• [BRANO FORNITO]
<<<<
Proseguendo nella prospettiva storica puntualizzata nel testo “La relazione genitore-bambino”, attraverso una indagine retrospettiva relativa alla genesi della teoria dell’attaccamento (Ghilardi, 2010), appare evidente come si debba a Bowlby aver analizzato il legame anche in una prospettiva transgenerazionale attraverso i Modelli Operativi Interni, ma soprattutto si debba ai suoi allievi, la costruzione di importanti procedure e strumenti per valutare le caratteristiche di adeguatezza del legame, e come si siano sviluppati proprio in questo ambito studi e ricerche che hanno consentito di poter strutturare interventi clinici mirati per supportare i genitori in difficoltà, aiutandoli a crescere nelle loro competenze affettive ed educative genitoriali, perché essi possano adeguatamente poi crescere i loro bambini (Crittenden,2008). Diventare genitore è una esperienza che nei tempi attuali si sta facendo sempre più complessa in funzione, sia dei più vasti mutamenti sociali e culturali, sia dei cambiamenti nei legami e dei ruoli all’interno dello stesso sistema parentale (Cena, Imbasciati,2010c).
>>>>
• [DATI FORNITI]
<<<<
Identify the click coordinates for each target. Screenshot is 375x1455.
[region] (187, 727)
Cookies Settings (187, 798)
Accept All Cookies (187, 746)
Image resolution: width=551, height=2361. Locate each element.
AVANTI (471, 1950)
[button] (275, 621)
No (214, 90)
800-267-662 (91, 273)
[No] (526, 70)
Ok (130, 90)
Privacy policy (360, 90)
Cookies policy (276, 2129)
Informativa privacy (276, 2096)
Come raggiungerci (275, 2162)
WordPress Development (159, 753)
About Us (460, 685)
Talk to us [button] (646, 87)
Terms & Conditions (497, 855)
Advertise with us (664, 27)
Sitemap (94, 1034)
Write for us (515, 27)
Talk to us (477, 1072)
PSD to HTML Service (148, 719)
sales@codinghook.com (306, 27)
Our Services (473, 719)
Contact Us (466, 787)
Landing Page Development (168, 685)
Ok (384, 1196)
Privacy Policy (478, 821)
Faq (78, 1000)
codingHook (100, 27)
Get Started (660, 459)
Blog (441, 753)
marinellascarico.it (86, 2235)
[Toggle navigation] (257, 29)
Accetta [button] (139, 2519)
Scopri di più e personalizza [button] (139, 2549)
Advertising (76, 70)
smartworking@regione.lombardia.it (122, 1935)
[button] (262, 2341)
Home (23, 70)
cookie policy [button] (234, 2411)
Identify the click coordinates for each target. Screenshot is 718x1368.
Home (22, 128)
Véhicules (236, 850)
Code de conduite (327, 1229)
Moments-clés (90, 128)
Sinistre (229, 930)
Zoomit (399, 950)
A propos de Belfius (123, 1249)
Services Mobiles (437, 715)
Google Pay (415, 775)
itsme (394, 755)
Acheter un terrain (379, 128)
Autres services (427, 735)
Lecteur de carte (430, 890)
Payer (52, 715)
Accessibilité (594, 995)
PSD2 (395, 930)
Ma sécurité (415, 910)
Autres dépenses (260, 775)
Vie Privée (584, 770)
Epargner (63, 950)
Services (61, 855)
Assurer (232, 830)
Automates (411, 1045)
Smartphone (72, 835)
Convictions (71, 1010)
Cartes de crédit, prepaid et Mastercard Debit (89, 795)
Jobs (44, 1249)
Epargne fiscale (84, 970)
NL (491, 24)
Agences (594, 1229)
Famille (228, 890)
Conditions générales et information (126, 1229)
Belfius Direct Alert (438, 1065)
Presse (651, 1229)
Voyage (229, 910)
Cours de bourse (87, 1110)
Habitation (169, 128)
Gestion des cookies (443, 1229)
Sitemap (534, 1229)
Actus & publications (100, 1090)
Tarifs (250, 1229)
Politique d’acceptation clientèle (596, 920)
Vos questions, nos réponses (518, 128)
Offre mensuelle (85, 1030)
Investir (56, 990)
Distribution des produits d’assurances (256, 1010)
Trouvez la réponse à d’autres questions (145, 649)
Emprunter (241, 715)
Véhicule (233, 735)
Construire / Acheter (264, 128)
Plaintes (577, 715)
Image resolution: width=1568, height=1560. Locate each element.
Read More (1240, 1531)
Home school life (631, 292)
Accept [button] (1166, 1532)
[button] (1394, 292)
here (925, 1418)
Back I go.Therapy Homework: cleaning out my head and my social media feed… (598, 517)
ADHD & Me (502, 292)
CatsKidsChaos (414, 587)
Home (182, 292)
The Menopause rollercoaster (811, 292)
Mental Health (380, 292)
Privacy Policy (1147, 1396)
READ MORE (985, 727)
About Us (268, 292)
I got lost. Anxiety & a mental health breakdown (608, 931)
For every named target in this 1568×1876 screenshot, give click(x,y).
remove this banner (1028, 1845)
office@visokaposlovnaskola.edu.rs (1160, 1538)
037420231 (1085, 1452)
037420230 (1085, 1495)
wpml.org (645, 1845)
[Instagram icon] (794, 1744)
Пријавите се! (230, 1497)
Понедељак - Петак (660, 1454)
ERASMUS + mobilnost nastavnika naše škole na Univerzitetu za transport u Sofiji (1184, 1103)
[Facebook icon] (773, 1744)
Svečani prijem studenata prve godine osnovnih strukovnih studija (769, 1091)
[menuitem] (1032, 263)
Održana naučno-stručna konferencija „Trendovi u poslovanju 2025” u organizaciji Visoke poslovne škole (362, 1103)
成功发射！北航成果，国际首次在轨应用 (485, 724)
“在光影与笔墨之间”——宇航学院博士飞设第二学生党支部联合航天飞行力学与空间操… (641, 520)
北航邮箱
>>>>
• [CONSEGNA] Continua il brano sopra sulla teoria dell'attaccamento e sulla genitorialità, scrivendo il seguito a partire dalla sua ultima frase.

• [RISPOSTA]
Tra i recenti contributi di rilievo che il testo presenta, vi sono i modelli originali elaborati attraverso l’approccio evoluzionistico e le nuove prospettive della teoria dell’Attaccamento( Landini, 2010) in ambito teorico e applicativo di una allieva di Bowlby, Patricia Crittenden attraverso il Modello Dinamico Maturativo, il DMM, ideato e strutturato dall’autrice in questi ultimi venti anni (Crittenden,2010). Vengono affrontati anche alcuni casi clinici per esemplificare la procedura di applicazione del modello attraverso l’utilizzo di videosservazioni condotte con lo strumento del CARE-Index, costruito dalla Crittenden per valutare i precursori dell’attaccamento, la sensibilità del genitore e la cooperazione del bambino in età precoce (0-36 mesi), viene messa in evidenza la funzione delle diverse strategie che gli individui utilizzano per proteggersi dai pericoli. In una ricerca di integrazione con alcuni presupposti psicoanalitici l’autrice affronta anche la funzione delle rappresentazioni genitoriali e infantili nelle interazioni (Crittenden, Landini, 2010)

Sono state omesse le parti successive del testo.